April 24, 1990|MARK HEISLER | TIMES STAFF WRITER

The Raiders finally came up with a big name in the NFL draft, even if they had to wait 12 rounds to select one: West Virginia quarterback Major Harris.

On the heartening side for Harris, at least he was their first No. 12 pick, ahead of tight end Demetrius Davis of Nevada Reno, the final pick of the draft.

It didn't seem to help much.

"I couldn't believe it," Harris said from Morgantown, W. Va., laughing ironically. "I got drafted!

"You know, I just thought I wasn't going to get drafted. It's funny, but I got drafted! What can I say?"

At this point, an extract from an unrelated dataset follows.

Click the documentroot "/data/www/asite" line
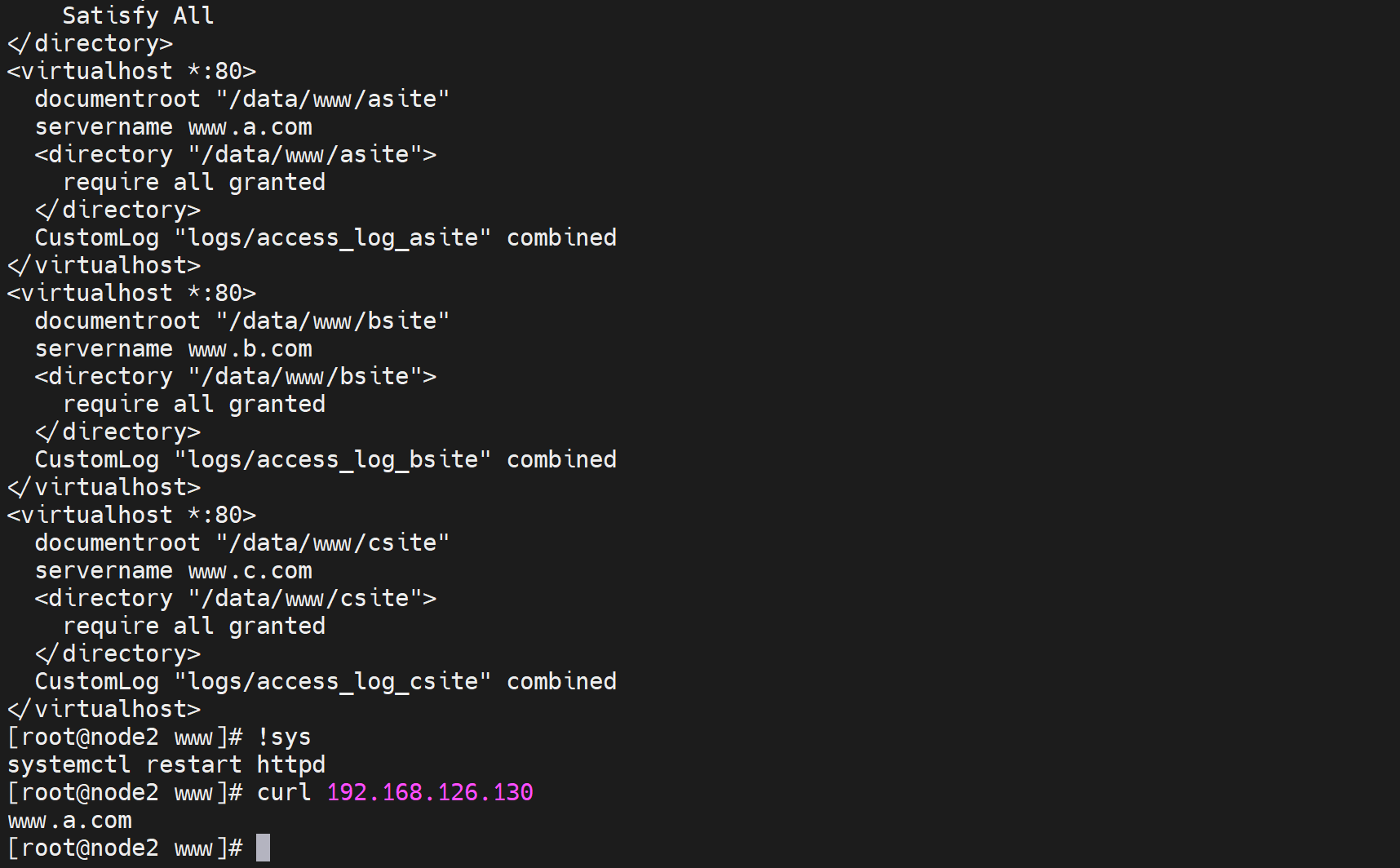1400x868 pixels. coord(241,99)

A Heisman Trophy candidate as a sophomore and junior, Harris played three varsity seasons and still became the only NCAA Division I player ever to throw for 5,000 yards and run for 2,000.

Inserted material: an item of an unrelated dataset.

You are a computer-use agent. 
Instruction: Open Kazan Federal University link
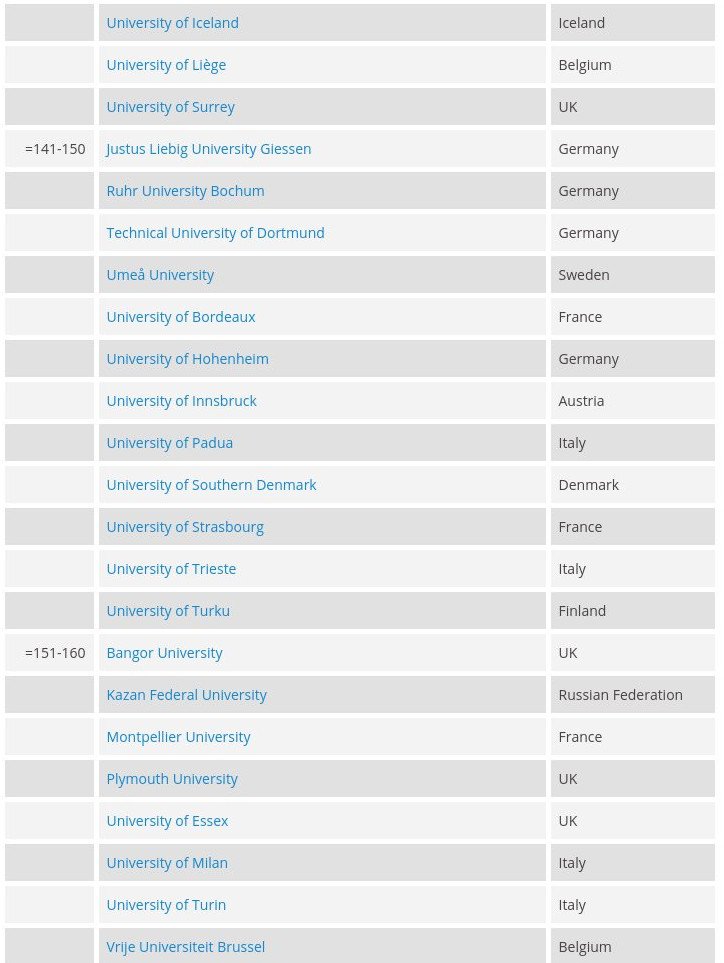tap(186, 695)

He led the Mountaineers to a No. 1 ranking at the end of the '88 regular season, and into the Sun, Fiesta and Gator Bowls in his three seasons in Morgantown.

He is leaving West Virginia as a junior but has been generally downgraded as a pro prospect. He is a fine runner with a strong arm, but he has a big windup, rather than a quick release. And at 6-feet-1, he's relatively short.

He still might have been a mid-round pick, but he has been negotiating with the Vancouver Lions of the Canadian League.

Harris says he will "more than likely" go with the best offer.

"Football is football," he said. "I'm going to do what's best for me. If (the Raiders) want me, I don't know what I'm going to do."

And if he thought he had a chance to win the Raider No. 1 job?

"Being a 12th-round draft choice, I don't know how much of a chance I'm going to get," he said, laughing again.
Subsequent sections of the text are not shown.